Copy every line of the data below word for word, without changing anything.

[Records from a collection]
_ _ _ _ _
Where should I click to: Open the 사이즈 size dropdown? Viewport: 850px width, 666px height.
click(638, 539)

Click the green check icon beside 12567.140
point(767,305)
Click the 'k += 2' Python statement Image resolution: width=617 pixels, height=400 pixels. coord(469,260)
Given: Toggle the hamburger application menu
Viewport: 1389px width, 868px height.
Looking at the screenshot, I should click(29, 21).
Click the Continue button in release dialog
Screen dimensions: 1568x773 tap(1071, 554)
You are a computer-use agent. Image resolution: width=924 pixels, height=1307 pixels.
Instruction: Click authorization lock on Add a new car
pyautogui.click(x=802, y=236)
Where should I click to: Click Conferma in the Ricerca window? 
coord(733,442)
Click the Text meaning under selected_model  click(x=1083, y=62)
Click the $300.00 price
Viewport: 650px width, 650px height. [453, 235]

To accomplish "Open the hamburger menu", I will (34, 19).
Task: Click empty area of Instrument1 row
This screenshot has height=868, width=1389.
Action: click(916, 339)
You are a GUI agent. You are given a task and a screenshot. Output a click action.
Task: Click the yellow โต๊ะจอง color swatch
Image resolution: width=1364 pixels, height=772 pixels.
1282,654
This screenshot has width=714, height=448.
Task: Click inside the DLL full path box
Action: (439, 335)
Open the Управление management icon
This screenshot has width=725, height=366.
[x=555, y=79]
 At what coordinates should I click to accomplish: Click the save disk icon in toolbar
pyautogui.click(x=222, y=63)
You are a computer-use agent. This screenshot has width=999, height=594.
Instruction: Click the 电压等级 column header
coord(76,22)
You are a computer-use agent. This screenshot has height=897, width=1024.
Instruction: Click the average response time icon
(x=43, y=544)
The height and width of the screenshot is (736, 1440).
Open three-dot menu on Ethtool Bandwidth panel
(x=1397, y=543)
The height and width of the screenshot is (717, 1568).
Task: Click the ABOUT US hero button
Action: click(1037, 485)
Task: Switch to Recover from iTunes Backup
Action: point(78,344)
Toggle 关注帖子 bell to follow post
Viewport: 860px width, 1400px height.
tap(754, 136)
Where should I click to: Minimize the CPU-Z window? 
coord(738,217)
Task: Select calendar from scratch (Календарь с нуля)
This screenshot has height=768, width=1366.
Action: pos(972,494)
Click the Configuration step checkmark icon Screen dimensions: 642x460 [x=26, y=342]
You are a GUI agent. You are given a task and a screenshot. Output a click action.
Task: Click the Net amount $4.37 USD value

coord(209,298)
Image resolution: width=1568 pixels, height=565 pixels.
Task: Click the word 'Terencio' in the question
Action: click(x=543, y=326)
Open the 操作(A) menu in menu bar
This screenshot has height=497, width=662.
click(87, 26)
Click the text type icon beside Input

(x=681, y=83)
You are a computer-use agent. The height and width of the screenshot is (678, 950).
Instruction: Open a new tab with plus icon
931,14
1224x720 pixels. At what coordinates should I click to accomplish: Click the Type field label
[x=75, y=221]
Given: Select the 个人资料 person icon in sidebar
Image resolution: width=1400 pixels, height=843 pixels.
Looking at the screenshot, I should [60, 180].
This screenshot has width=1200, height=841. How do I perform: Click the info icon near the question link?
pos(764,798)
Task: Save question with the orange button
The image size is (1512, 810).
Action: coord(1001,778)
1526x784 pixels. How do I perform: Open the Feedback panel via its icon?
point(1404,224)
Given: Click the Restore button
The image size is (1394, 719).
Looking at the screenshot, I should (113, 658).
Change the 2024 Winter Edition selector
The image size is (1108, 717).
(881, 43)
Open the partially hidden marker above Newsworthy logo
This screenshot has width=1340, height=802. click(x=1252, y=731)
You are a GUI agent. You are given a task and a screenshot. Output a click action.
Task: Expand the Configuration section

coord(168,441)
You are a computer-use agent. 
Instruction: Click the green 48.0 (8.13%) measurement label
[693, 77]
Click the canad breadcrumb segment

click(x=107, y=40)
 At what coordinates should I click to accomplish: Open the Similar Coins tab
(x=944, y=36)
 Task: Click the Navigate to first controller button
_ _ _ _ _
* [COMPLETE RESPONSE]:
Where should I click to: Open the 사이즈 size dropdown? Viewport: 850px width, 666px height.
click(638, 539)

Click the green check icon beside 12567.140
point(767,305)
Click the 'k += 2' Python statement Image resolution: width=617 pixels, height=400 pixels. coord(469,260)
Given: Toggle the hamburger application menu
Viewport: 1389px width, 868px height.
Looking at the screenshot, I should click(29, 21).
Click the Continue button in release dialog
Screen dimensions: 1568x773 tap(1071, 554)
You are a computer-use agent. Image resolution: width=924 pixels, height=1307 pixels.
Instruction: Click authorization lock on Add a new car
pyautogui.click(x=802, y=236)
Where should I click to: Click Conferma in the Ricerca window? 
coord(733,442)
Click the Text meaning under selected_model  click(x=1083, y=62)
Click the $300.00 price
Viewport: 650px width, 650px height. [453, 235]

To accomplish "Open the hamburger menu", I will (34, 19).
Task: Click empty area of Instrument1 row
This screenshot has height=868, width=1389.
Action: click(916, 339)
You are a GUI agent. You are given a task and a screenshot. Output a click action.
Task: Click the yellow โต๊ะจอง color swatch
Image resolution: width=1364 pixels, height=772 pixels.
1282,654
This screenshot has width=714, height=448.
Task: Click inside the DLL full path box
Action: (439, 335)
Open the Управление management icon
This screenshot has width=725, height=366.
[x=555, y=79]
 At what coordinates should I click to accomplish: Click the save disk icon in toolbar
pyautogui.click(x=222, y=63)
You are a computer-use agent. This screenshot has width=999, height=594.
Instruction: Click the 电压等级 column header
coord(76,22)
You are a computer-use agent. This screenshot has height=897, width=1024.
Instruction: Click the average response time icon
(x=43, y=544)
The height and width of the screenshot is (736, 1440).
Open three-dot menu on Ethtool Bandwidth panel
(x=1397, y=543)
The height and width of the screenshot is (717, 1568).
Task: Click the ABOUT US hero button
Action: click(1037, 485)
Task: Switch to Recover from iTunes Backup
Action: point(78,344)
Toggle 关注帖子 bell to follow post
Viewport: 860px width, 1400px height.
tap(754, 136)
Where should I click to: Minimize the CPU-Z window? 
coord(738,217)
Task: Select calendar from scratch (Календарь с нуля)
This screenshot has height=768, width=1366.
Action: pos(972,494)
Click the Configuration step checkmark icon Screen dimensions: 642x460 [x=26, y=342]
You are a GUI agent. You are given a task and a screenshot. Output a click action.
Task: Click the Net amount $4.37 USD value

coord(209,298)
Image resolution: width=1568 pixels, height=565 pixels.
Task: Click the word 'Terencio' in the question
Action: click(x=543, y=326)
Open the 操作(A) menu in menu bar
This screenshot has height=497, width=662.
click(87, 26)
Click the text type icon beside Input

(x=681, y=83)
You are a computer-use agent. The height and width of the screenshot is (678, 950).
Instruction: Open a new tab with plus icon
931,14
1224x720 pixels. At what coordinates should I click to accomplish: Click the Type field label
[x=75, y=221]
Given: Select the 个人资料 person icon in sidebar
Image resolution: width=1400 pixels, height=843 pixels.
Looking at the screenshot, I should [60, 180].
This screenshot has width=1200, height=841. How do I perform: Click the info icon near the question link?
pos(764,798)
Task: Save question with the orange button
The image size is (1512, 810).
Action: coord(1001,778)
1526x784 pixels. How do I perform: Open the Feedback panel via its icon?
point(1404,224)
Given: Click the Restore button
The image size is (1394, 719).
Looking at the screenshot, I should (113, 658).
Change the 2024 Winter Edition selector
The image size is (1108, 717).
(881, 43)
Open the partially hidden marker above Newsworthy logo
This screenshot has width=1340, height=802. click(x=1252, y=731)
You are a GUI agent. You are given a task and a screenshot. Output a click action.
Task: Expand the Configuration section

coord(168,441)
You are a computer-use agent. 
Instruction: Click the green 48.0 (8.13%) measurement label
[693, 77]
Click the canad breadcrumb segment

click(x=107, y=40)
 At what coordinates should I click to accomplish: Open the Similar Coins tab
(x=944, y=36)
 Task: Click the Navigate to first controller button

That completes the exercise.